The advantages of working with the platform include:
- Convenient user interface that allows even users with basic knowledge to start trading derivatives.
- Quality of service. CoinTiger users can always count on flawless and stable operation, as well as 24/7 support.
- CoinTiger supports multiple languages.
- CoinTiger crypto futures trading can be carried out anywhere and anytime thanks to a convenient mobile application.
Trading derivative financial instruments can be carried out according to two key strategies - hedging risks and earning speculative profits. The task of traders using a hedging strategy is to protect their assets acquired for the long term as much as possible.
For example, an investor purchased BTC for $1,000, expecting that after the halving, the value of the coin would double, doubling his investment portfolio. But a few months later, the value of the coin began to decline, causing the value of the recipient's investment portfolio to drop to $800. To avoid a potential loss of 20%, a hedge trader can open a short position, for example, in the BTC/USD pair, profiting from a fall in price and thereby protecting his investment from losses.
By a similar principle, you can hedge existing assets and short positions using transactions with leverage.
The speculative derivatives trading strategy is designed to extract the maximum profit from the transaction.

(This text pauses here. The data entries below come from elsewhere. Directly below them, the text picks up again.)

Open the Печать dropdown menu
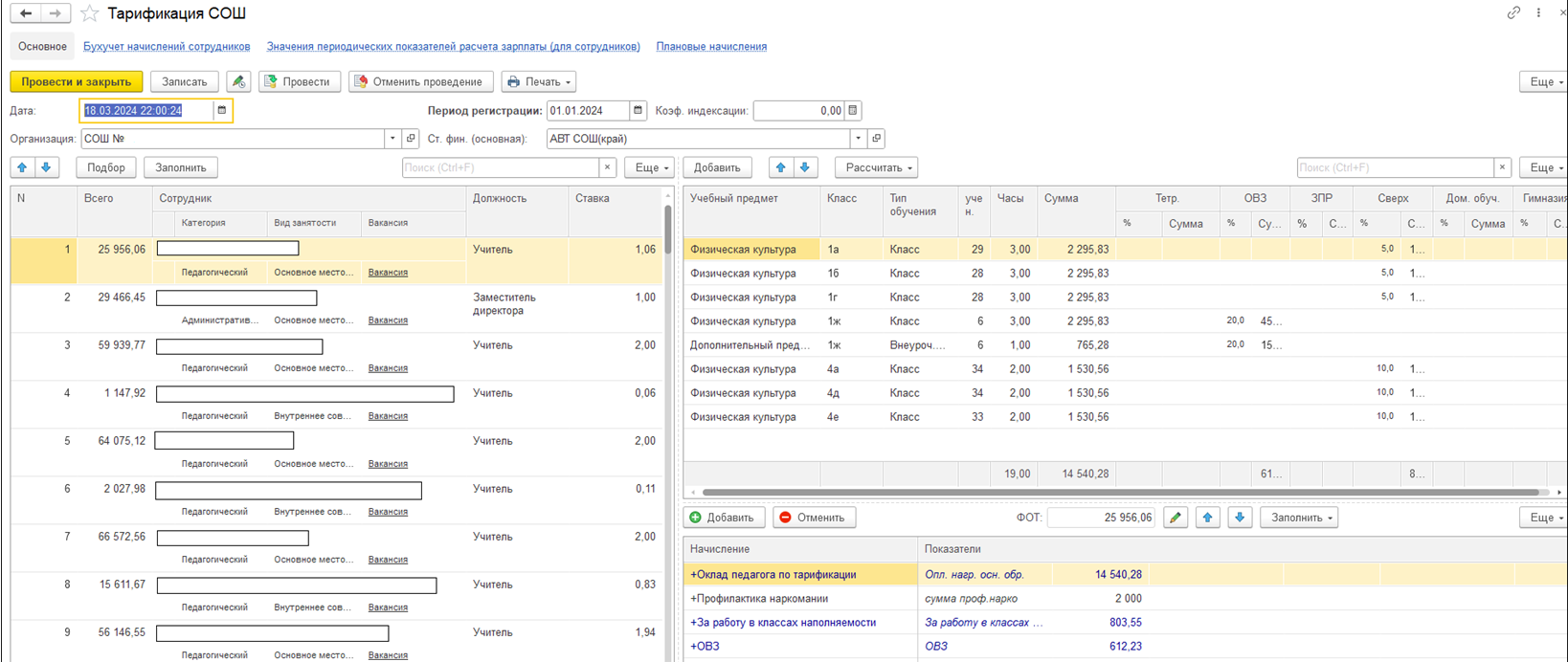This screenshot has width=1568, height=662. (538, 82)
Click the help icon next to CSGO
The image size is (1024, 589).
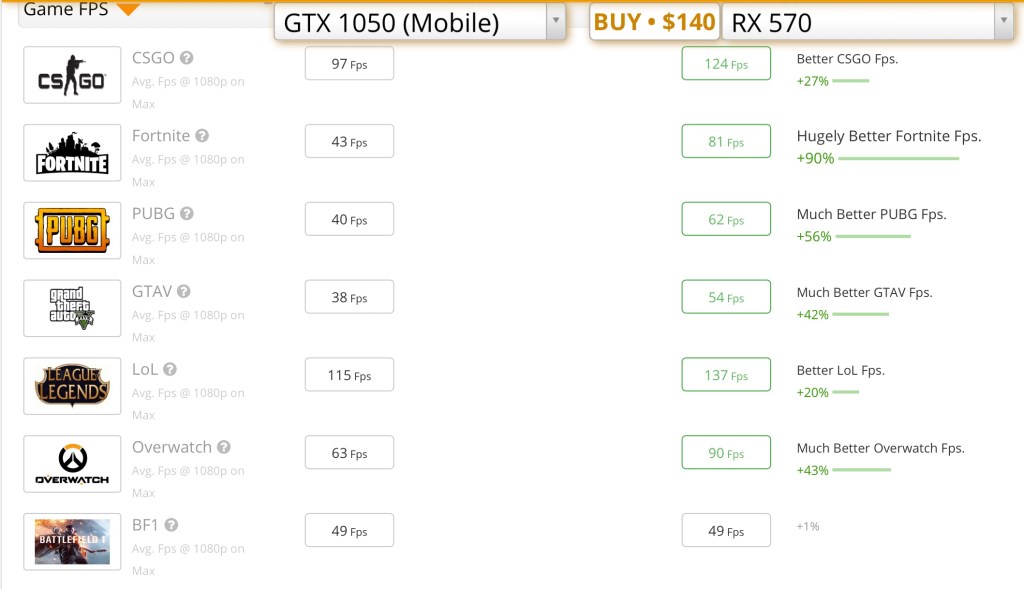click(186, 58)
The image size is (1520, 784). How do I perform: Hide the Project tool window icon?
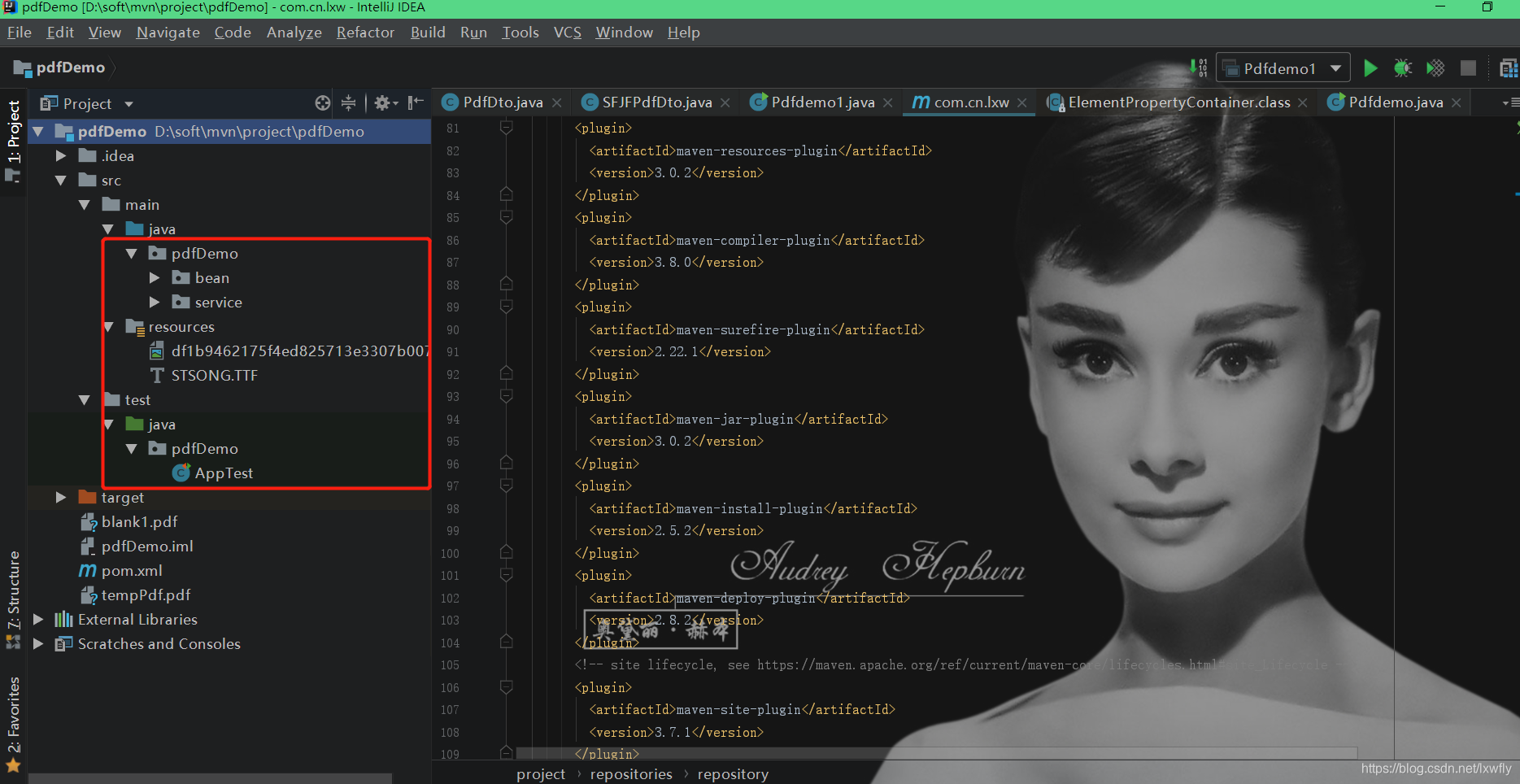[416, 102]
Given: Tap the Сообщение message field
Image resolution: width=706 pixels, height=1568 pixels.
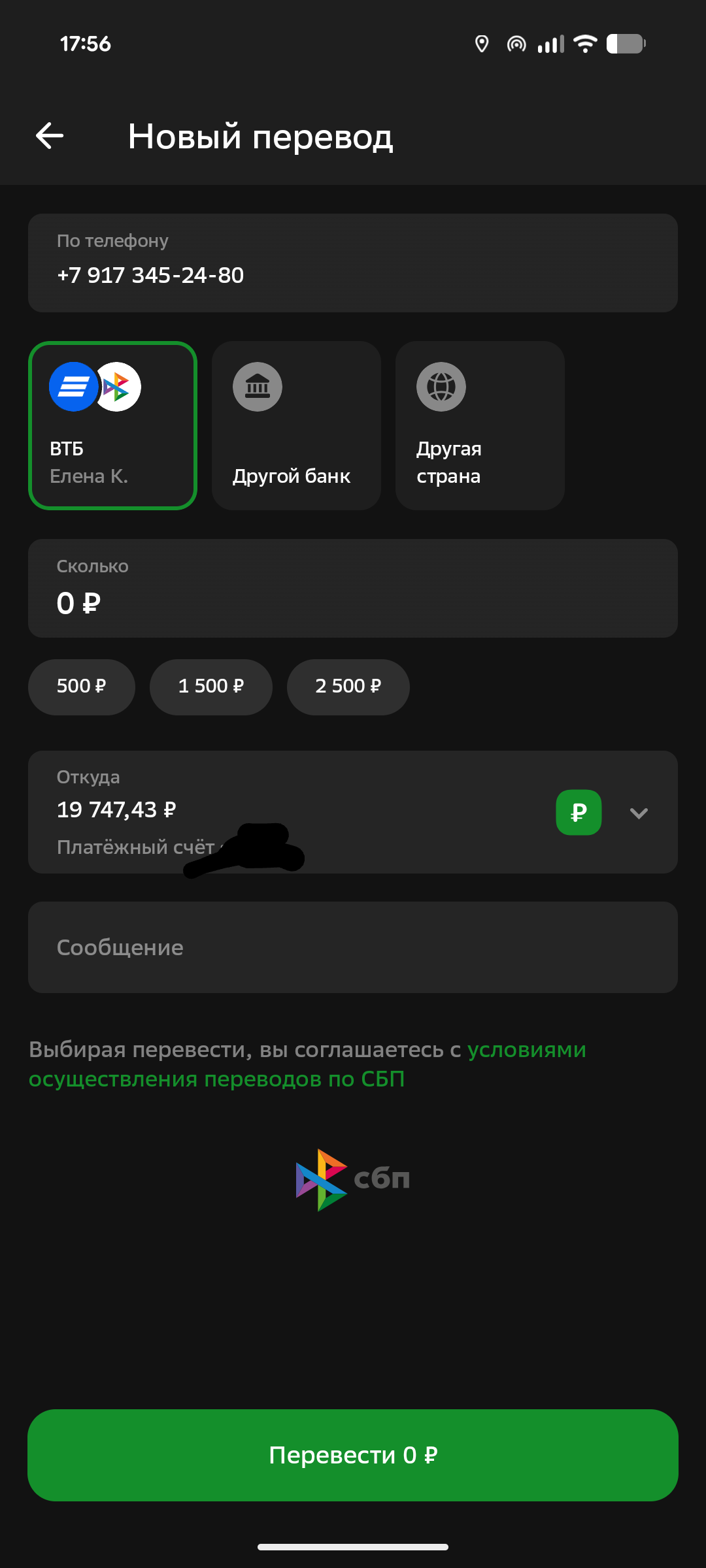Looking at the screenshot, I should (x=353, y=947).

The task of speculators is to buy assets as cheaply as possible and sell them as expensively as possible. Speculator traders usually carry more risks than those who use a hedging strategy, since they mainly trade on margin with high leverage.
The most popular speculative trading strategies include scalping, intraday trading and swing trading.
Advantages and disadvantages
If we talk about cryptocurrency derivatives, then the main disadvantage for traders is the high volatility of the market. Prices in the market can rise and fall at a tremendous rate. At the same time, losses can be multiplied by using leverage.
In addition, this market is quite complex and it can be difficult for novice traders to understand all the intricacies. The unpredictability of the market increases the likelihood of mistakes due to inexperience, which can be costly in margin trading.
At the same time, there are crypto derivatives and quite a few advantages. Key ones include:
- new opportunities for earnings
- ability to easily hedge risks
- provision of leverage
- variety of tools and assets
- the ability to earn even with a decrease in the cost of cryptocurrency
- the ability to earn speculative profits from trading cryptocurrencies without owning them
How to Trade CoinTiger Derivatives in India?
How to register on CoinTiger?
- Go to the site, click "Register"
- Enter phone number or email address
- Enter verification code
How to trade?
Visit the website. Click "Login", enter your username and password.
For example, you want to buy TCH for USDT, then select USDT Market and enter TCH in the search box. Login to the transaction page by clicking on TCH/USDT pair. If you want to buy TCH for USDT, select USDT Market and enter TCH in the search box. You will then be taken to the transaction page by clicking on the TCH/USDT pair. You can trade on CoinTiger via market sell/buy and limit sell/buy. If you choose market sell/buy, you can set the price close to ask1/bid 1 for sell/buy. However, you can also trade via maket if you want to execute a trade immediately.
Note: a stop limit order will be executed at the specified (or potentially better) price after reaching the specified stop price.
There is CoinTiger derivatives trading training on the website.
Start trading and you will be successful!